PAGE TEXT

Contrary to popular conceptions, Charles Darwin began his theory of Evolution from a theological premise. He expressed it like this: "There seems to me," wrote Darwin, "too much misery in the world. I cannot persuade myself that a beneficent and omnipotent God would have designedly created the [parasitic wasp] with the express intention of their feeding within the living bodies of cater­pillars, or that the cat should play with mice."

 Of course, a "benefi­cent and omnipotent God" did no such thing. But, Darwin did not conceive that maybe there was a beneficent and omnipotent God that would allow Sin to run its course for redemption. Darwin – and the French before him – had no clue about the Great Controversy.

Darwin reasoned just as the French some half a century before him: God cannot exist. Therefore, thought Darwin, without a God that speaks things into existence, things must have evolved. And the way they must have developed is by natural selection and survival of the fittest (mostly adaptability, not necessarily strength).

 Darwin's theory posed a challenge for many Christian thinkers who thought that what Ellen White calls science so-called, had valid points in Evolution, so they merged both methods into Theistic Evolution. This theory says that God used Evolution to create the world. Meaning, the 7-day creation story is nothing but a metaphor to describe what God did for millions of years. In essence, they propose that God created the world or the universe, left it on its own to develop for a given period, and reappeared to bestow a "soul" on the humans who had evolved while He was away.

Darwin'stheory poses other problems. Among other things, it negates the origin of Sin and the need for redemption. It also converts the gospels into fairy tales. If God did not speak, and it was done (Psalm 33: 9), Christ could not have done it either. If there were no miracles, then there is no resurrection, and therefore any hope, for as Paul says, without the resurrection, we work in vain (1 Corinthians 15: 14).

WORK INSTRUCTION A
In the Darwin passage, what does Theistic Evolution say God used to create the world?
WORK INSTRUCTION B
Reproduce the Darwin passage word for word from "Of course, a" up to and including "not necessarily strength).".
The listing that follows comes from a different source than the Darwin passage.

RAW DATA
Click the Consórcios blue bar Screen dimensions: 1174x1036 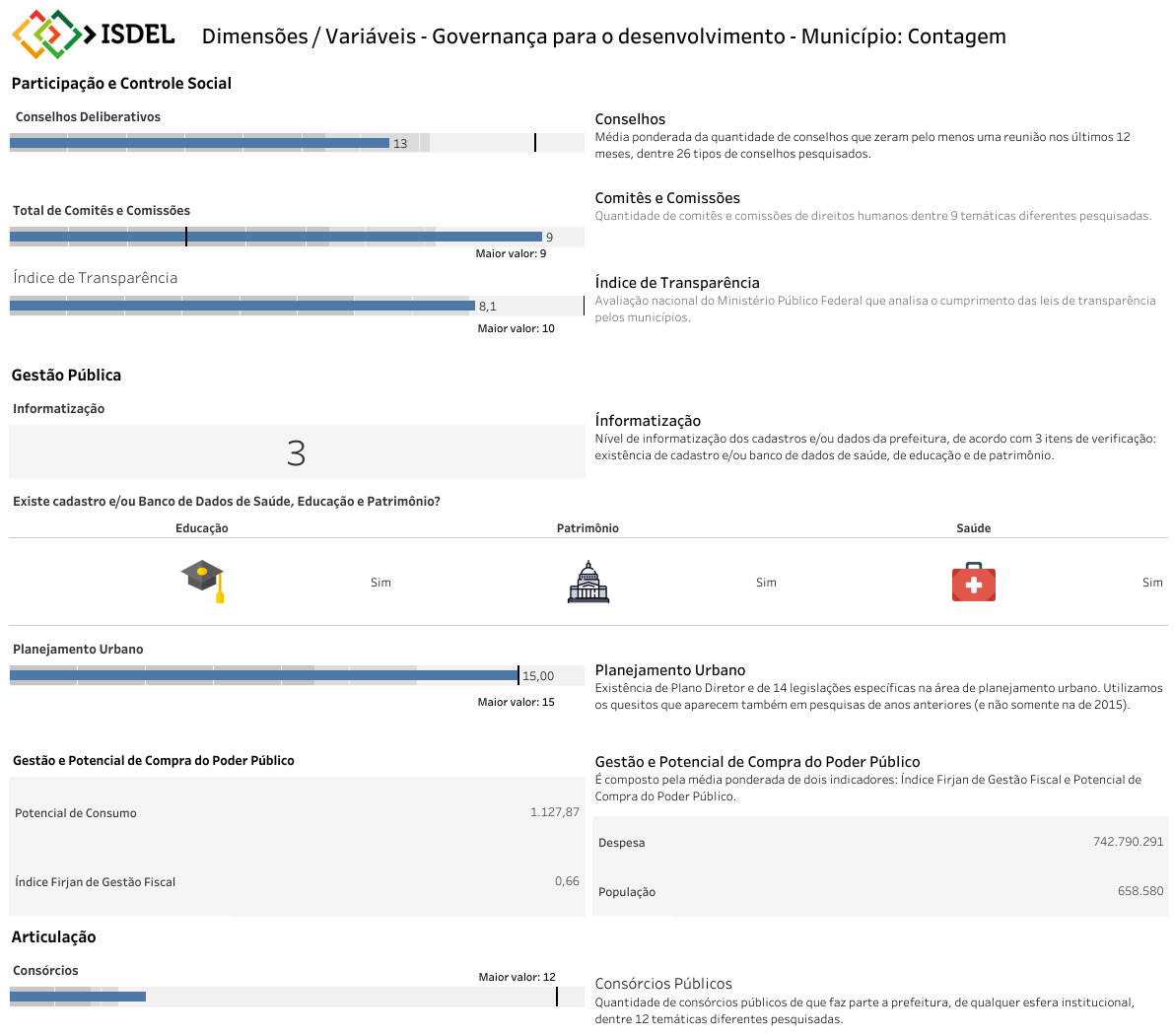[x=78, y=997]
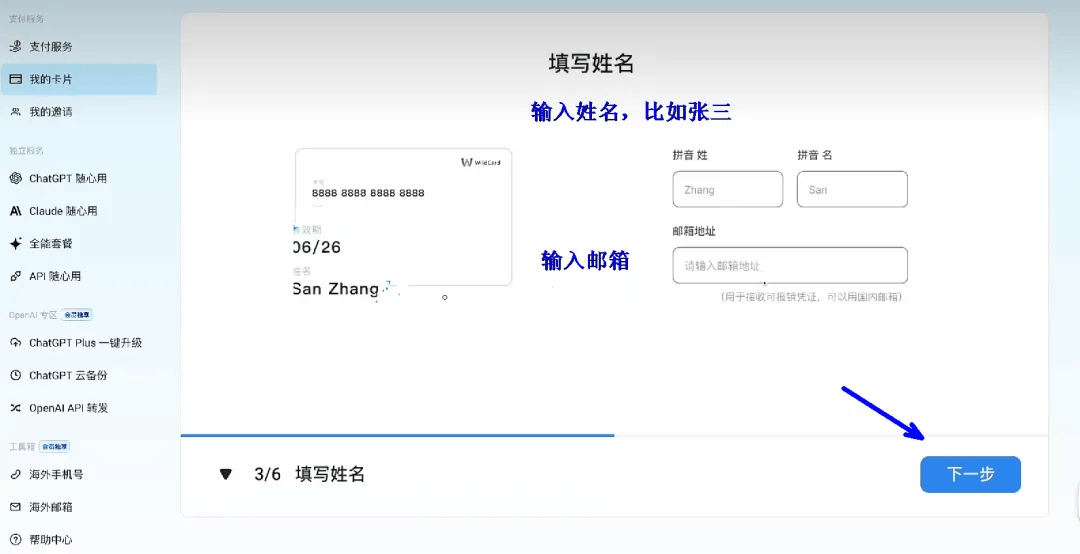Click the WildCard card preview

403,217
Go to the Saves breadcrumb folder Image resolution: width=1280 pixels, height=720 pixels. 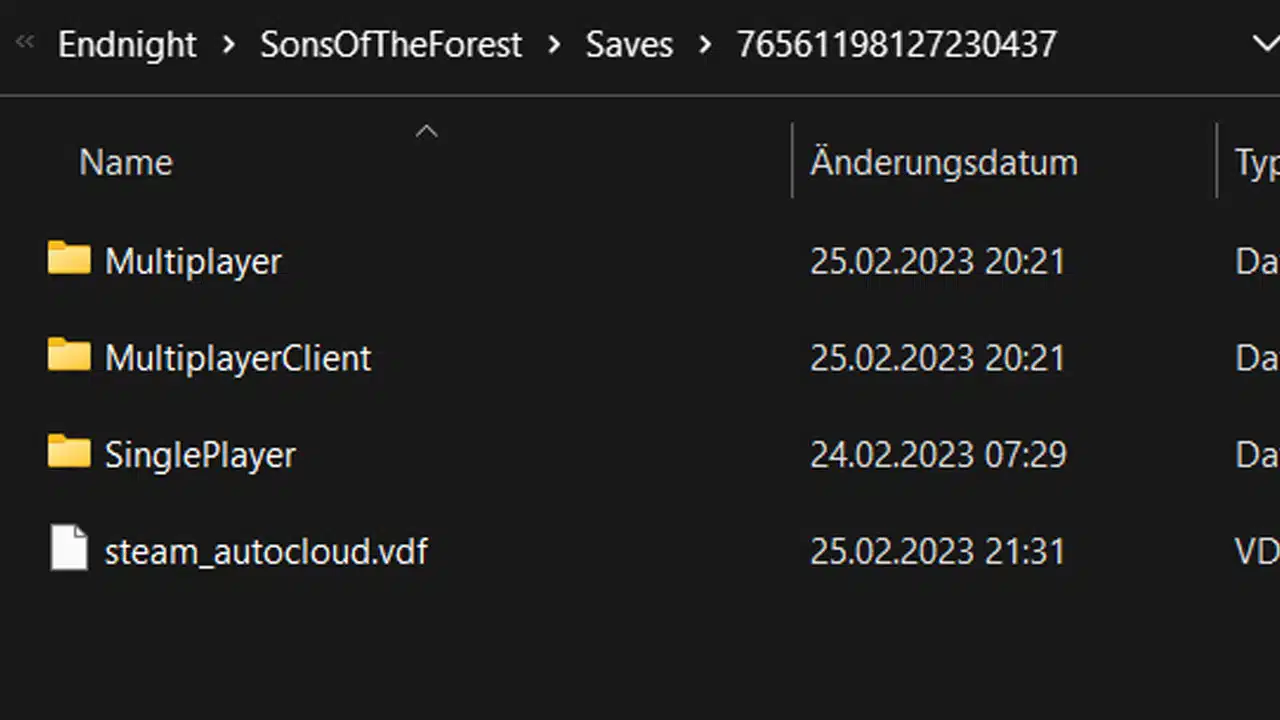tap(629, 44)
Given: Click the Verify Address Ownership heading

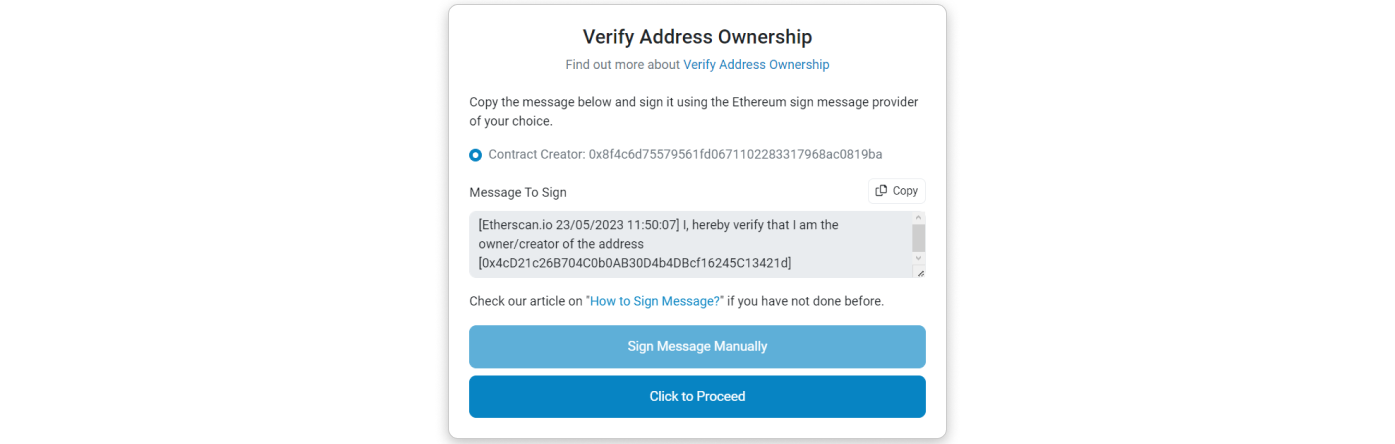Looking at the screenshot, I should [697, 37].
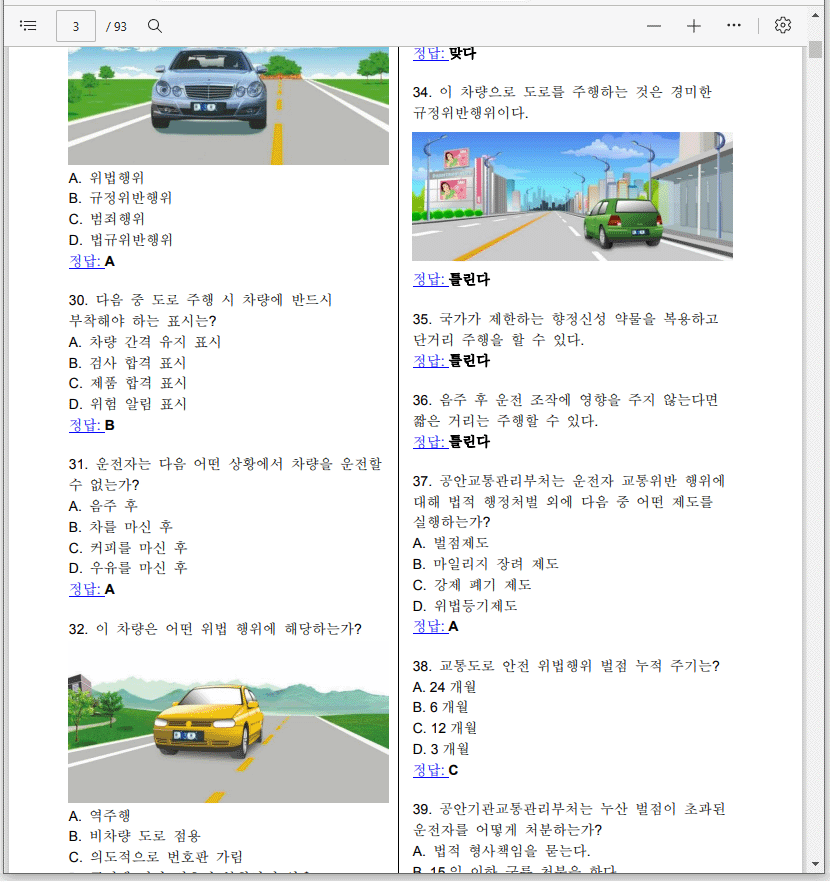Click the green car city street image
Screen dimensions: 830x882
coord(572,196)
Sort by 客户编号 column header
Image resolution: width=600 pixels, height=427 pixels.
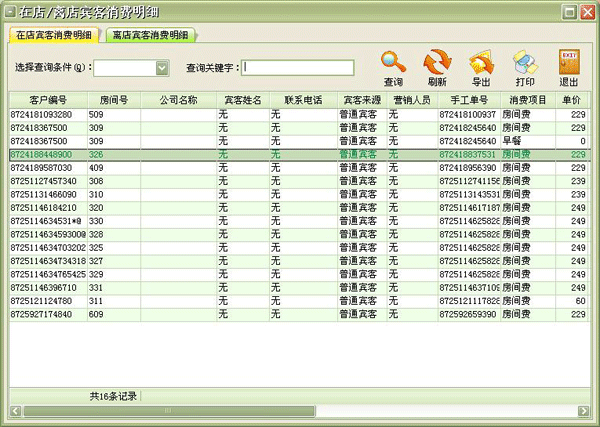(x=48, y=100)
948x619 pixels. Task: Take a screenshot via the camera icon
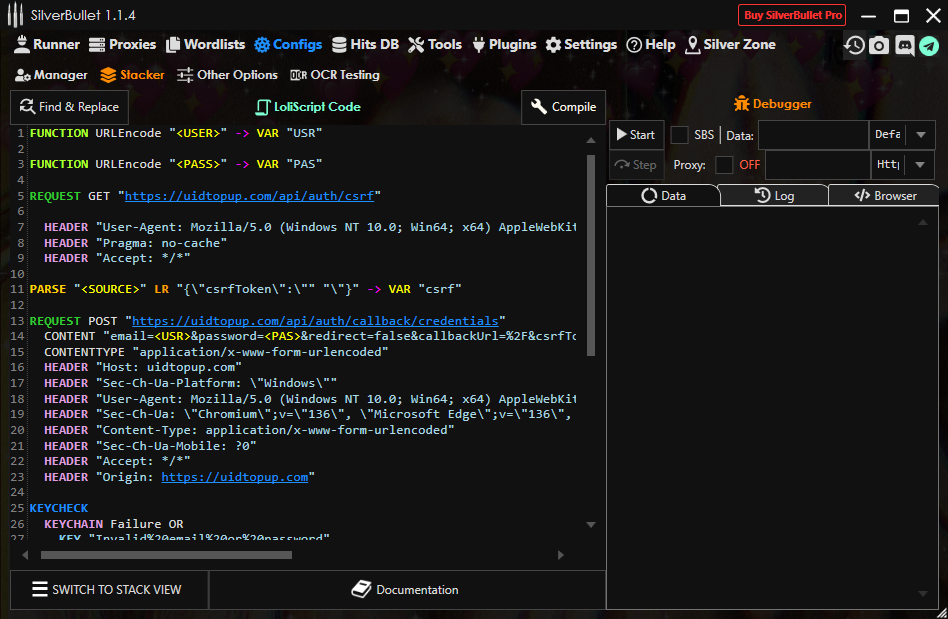pos(879,45)
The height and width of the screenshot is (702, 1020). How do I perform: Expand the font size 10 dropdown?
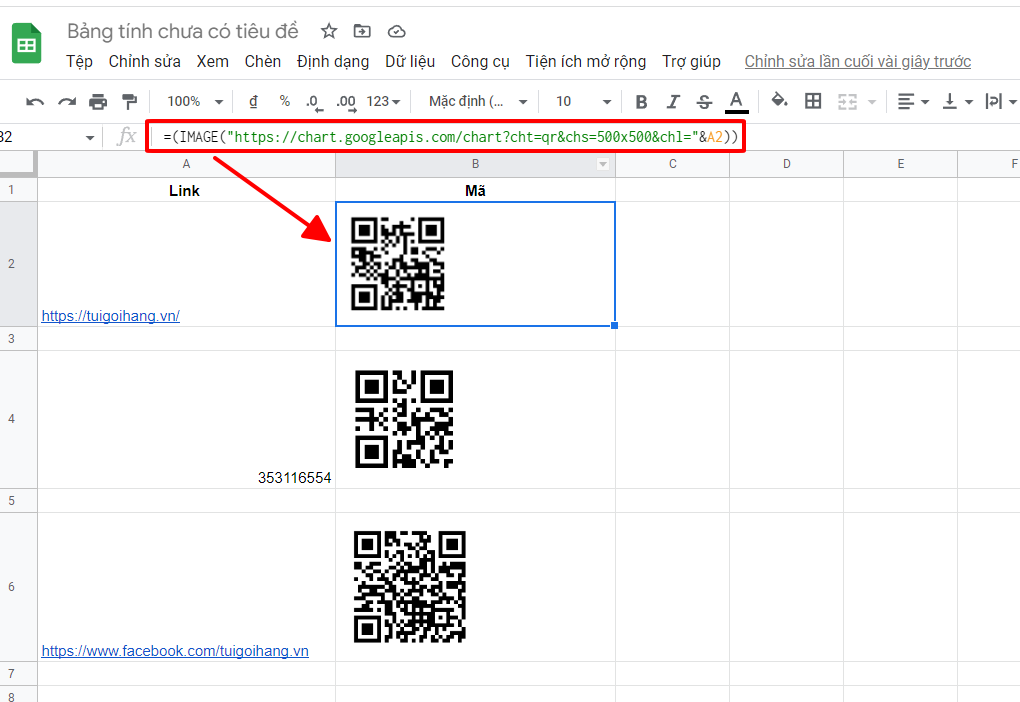(584, 101)
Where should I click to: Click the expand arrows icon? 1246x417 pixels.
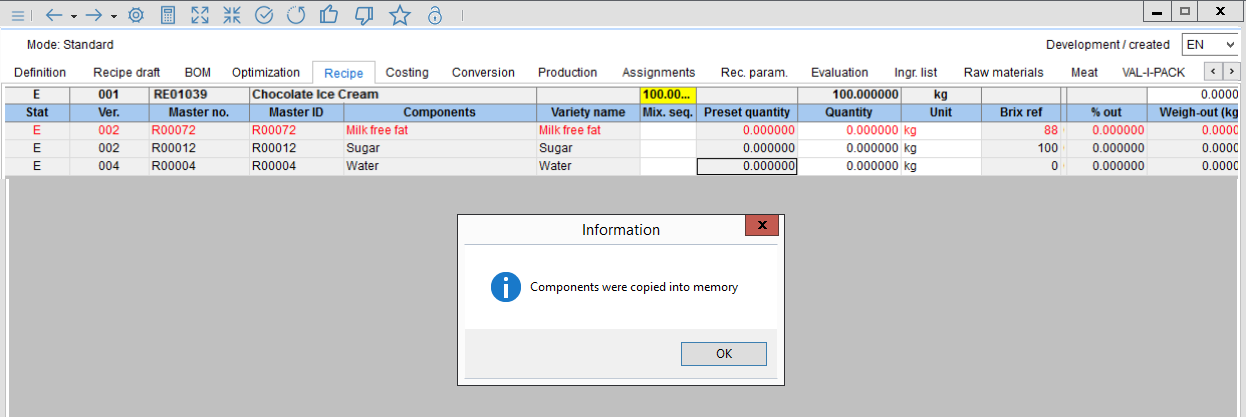click(200, 15)
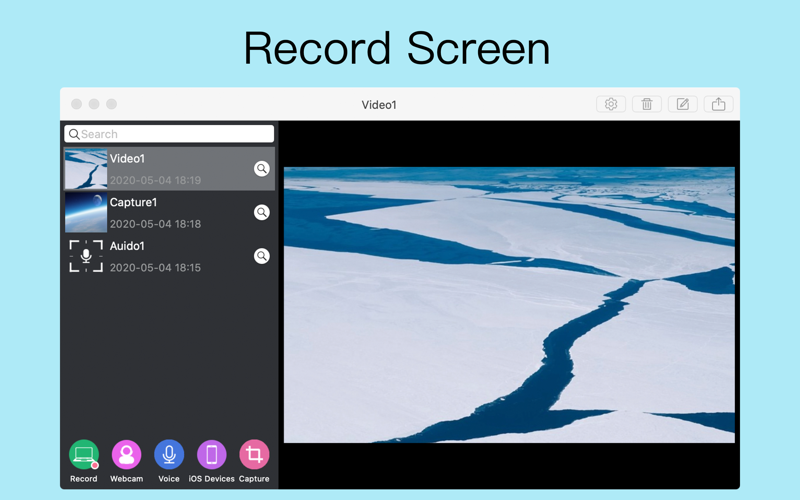Click the Search input field
The height and width of the screenshot is (500, 800).
coord(169,134)
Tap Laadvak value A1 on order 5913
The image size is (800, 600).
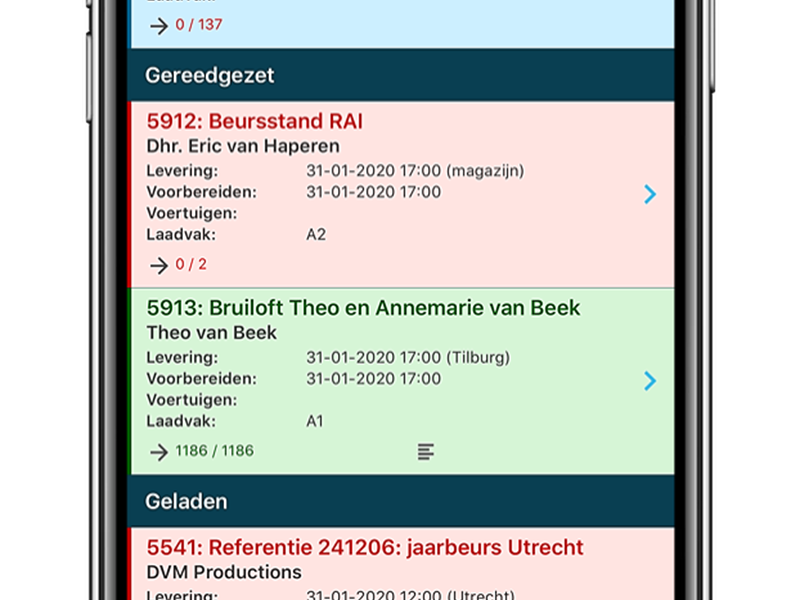[x=312, y=420]
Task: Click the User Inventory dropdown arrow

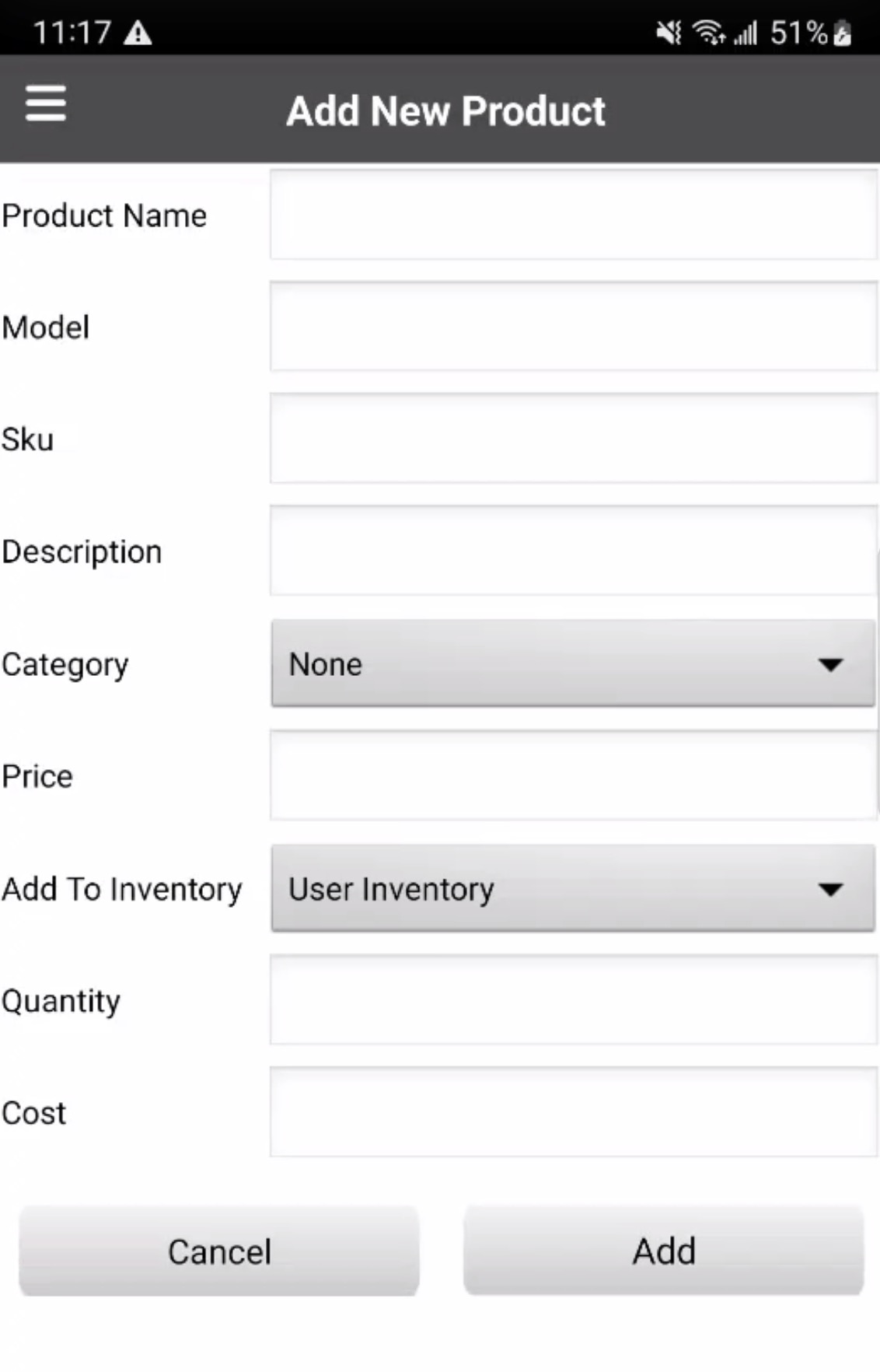Action: click(x=830, y=889)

ANSWER SPACE A
Evolution.

ANSWER SPACE B
Of course, a "benefi­cent and omnipotent God" did no such thing. But, Darwin did not conceive that maybe there was a beneficent and omnipotent God that would allow Sin to run its course for redemption. Darwin – and the French before him – had no clue about the Great Controversy.

Darwin reasoned just as the French some half a century before him: God cannot exist. Therefore, thought Darwin, without a God that speaks things into existence, things must have evolved. And the way they must have developed is by natural selection and survival of the fittest (mostly adaptability, not necessarily strength).